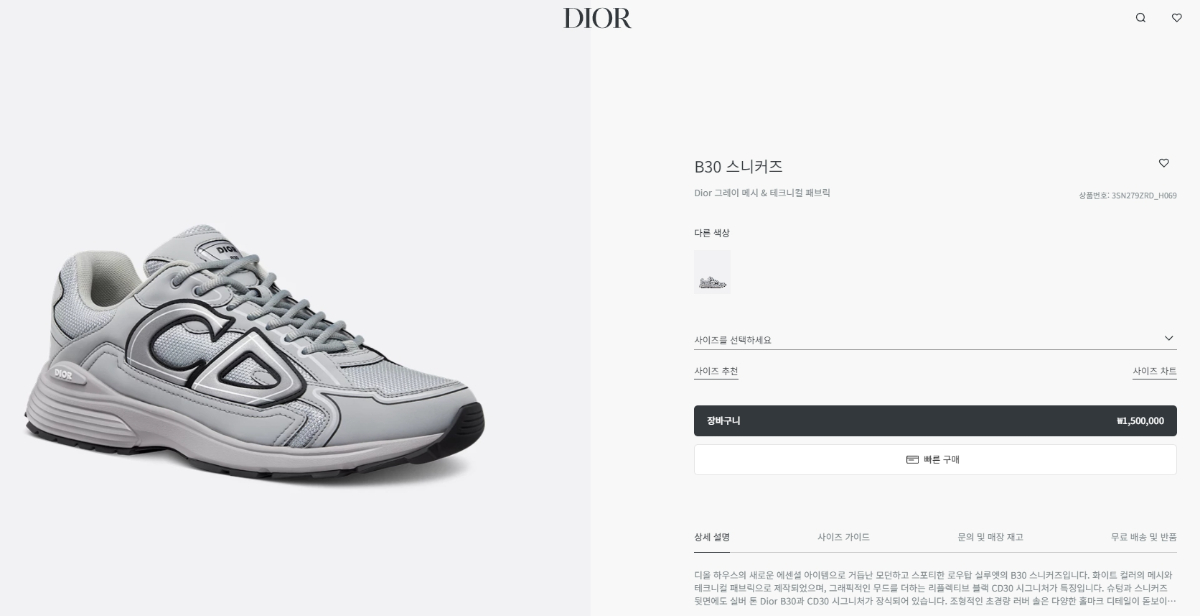The height and width of the screenshot is (616, 1200).
Task: Open the search magnifier in the header
Action: coord(1141,18)
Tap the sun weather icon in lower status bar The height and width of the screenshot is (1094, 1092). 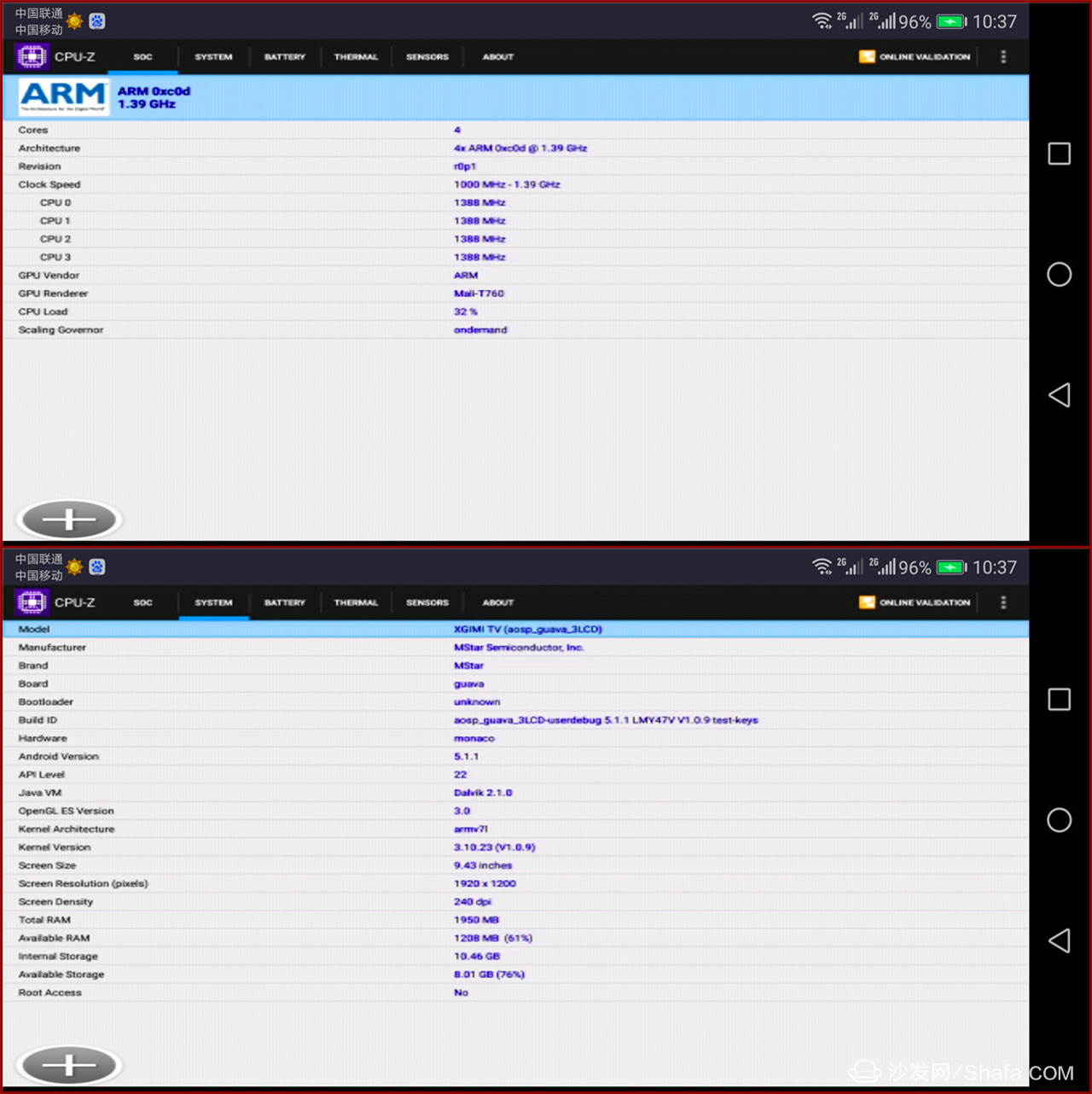pyautogui.click(x=75, y=567)
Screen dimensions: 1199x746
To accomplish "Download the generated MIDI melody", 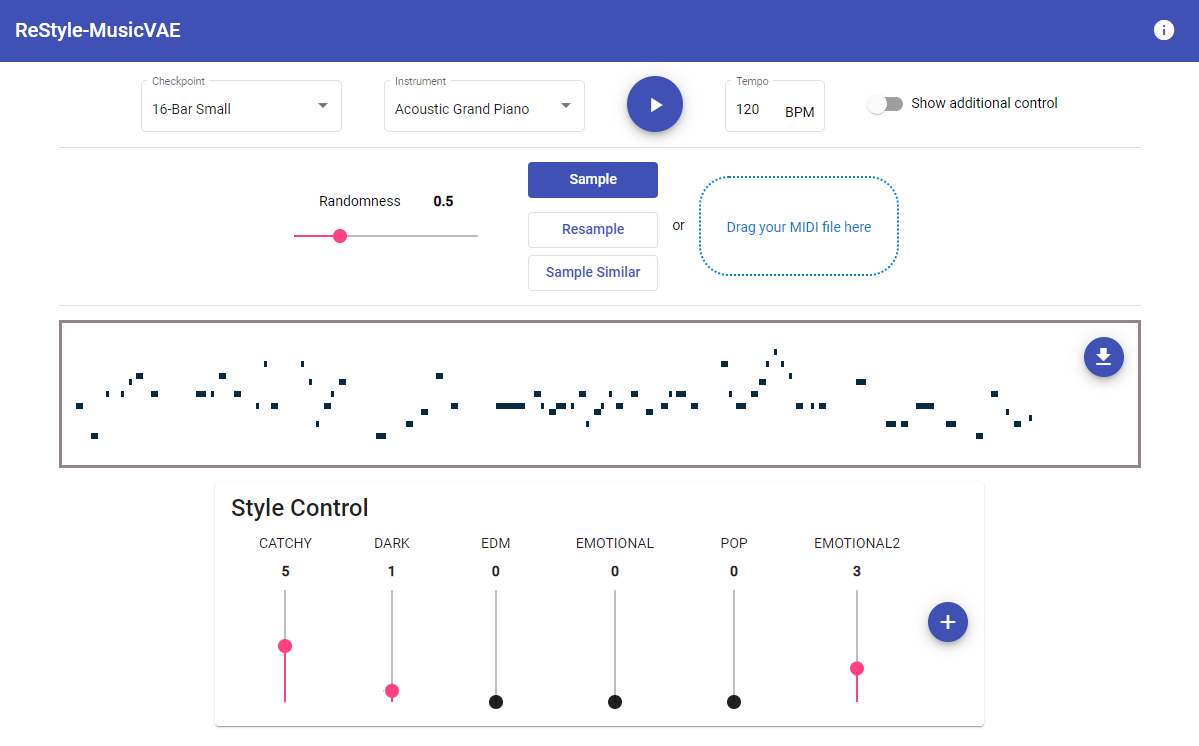I will coord(1103,357).
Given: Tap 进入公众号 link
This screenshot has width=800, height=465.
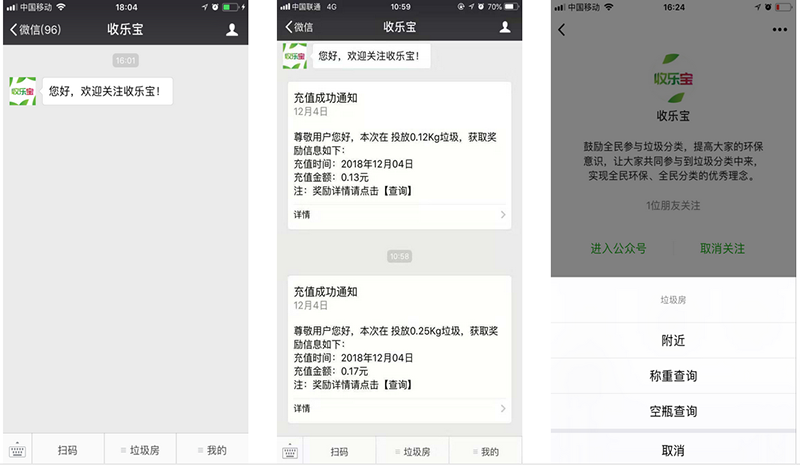Looking at the screenshot, I should [x=618, y=248].
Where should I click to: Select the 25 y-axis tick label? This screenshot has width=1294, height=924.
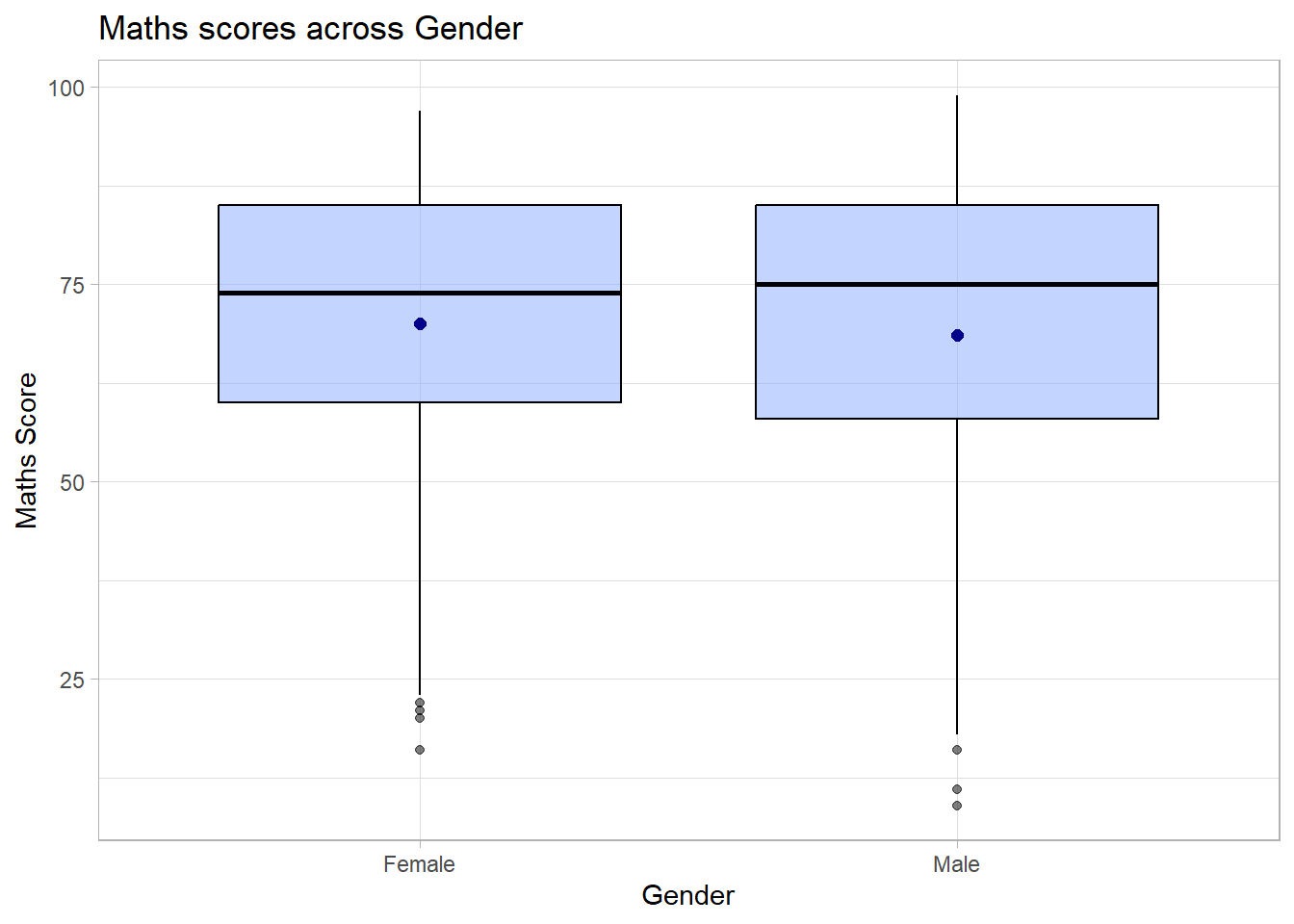(72, 680)
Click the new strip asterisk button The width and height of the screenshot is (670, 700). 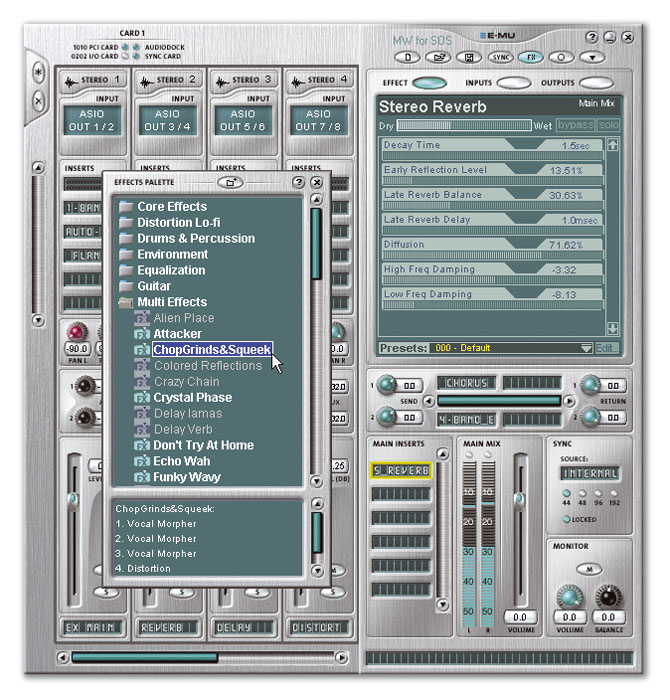tap(39, 74)
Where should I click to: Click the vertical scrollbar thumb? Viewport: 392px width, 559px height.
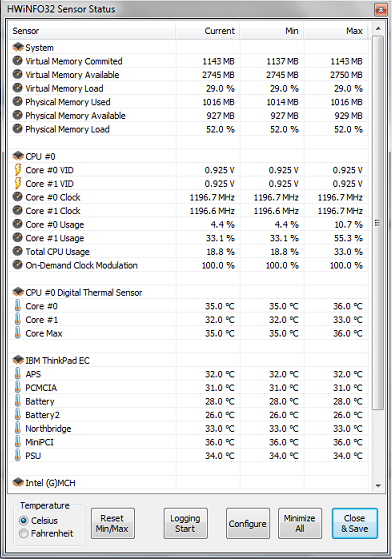pos(378,222)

» **TASK PROMPT**
I need the lines from the one holding "Where should I click to: Click" through the last line of the entries set down exactly, with every picture left out.

» **RESPONSE TO THIS TASK**
Where should I click to: Click the vertical scrollbar thumb? Viewport: 392px width, 559px height.
pos(378,222)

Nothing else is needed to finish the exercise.